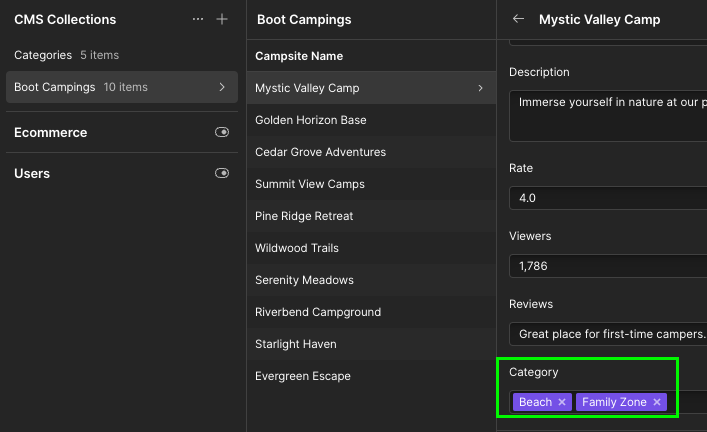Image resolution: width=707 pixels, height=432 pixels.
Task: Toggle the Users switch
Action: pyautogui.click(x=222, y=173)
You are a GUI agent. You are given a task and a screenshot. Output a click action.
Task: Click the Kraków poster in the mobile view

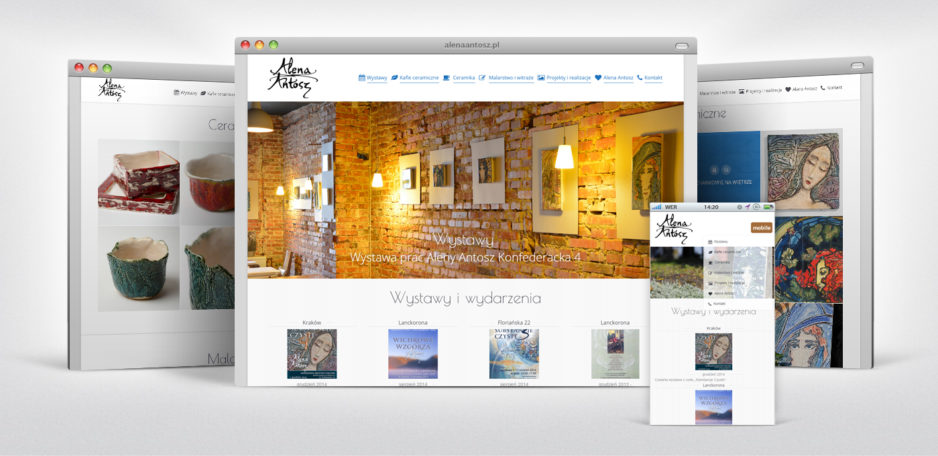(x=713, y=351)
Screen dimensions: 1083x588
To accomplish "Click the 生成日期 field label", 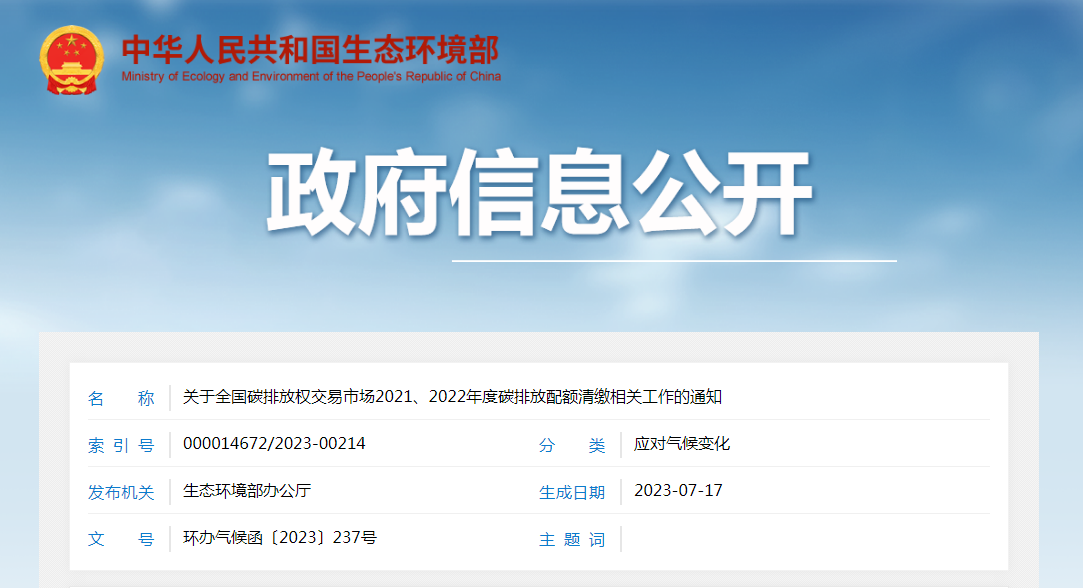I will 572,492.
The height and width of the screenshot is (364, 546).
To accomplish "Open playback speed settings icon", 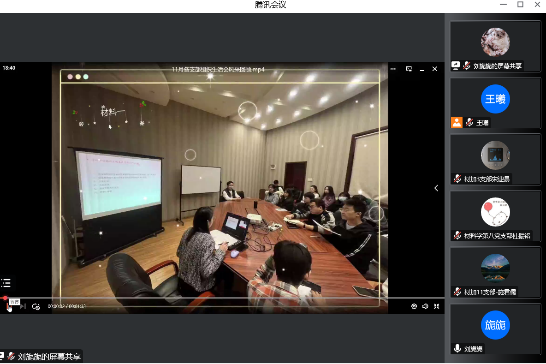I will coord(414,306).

Problem details:
If a line above holds the string "screenshot", copy it out.

Solution for this exercise:
You are a GUI agent. You are given a task and a screenshot. Output a click action.
The height and width of the screenshot is (364, 546).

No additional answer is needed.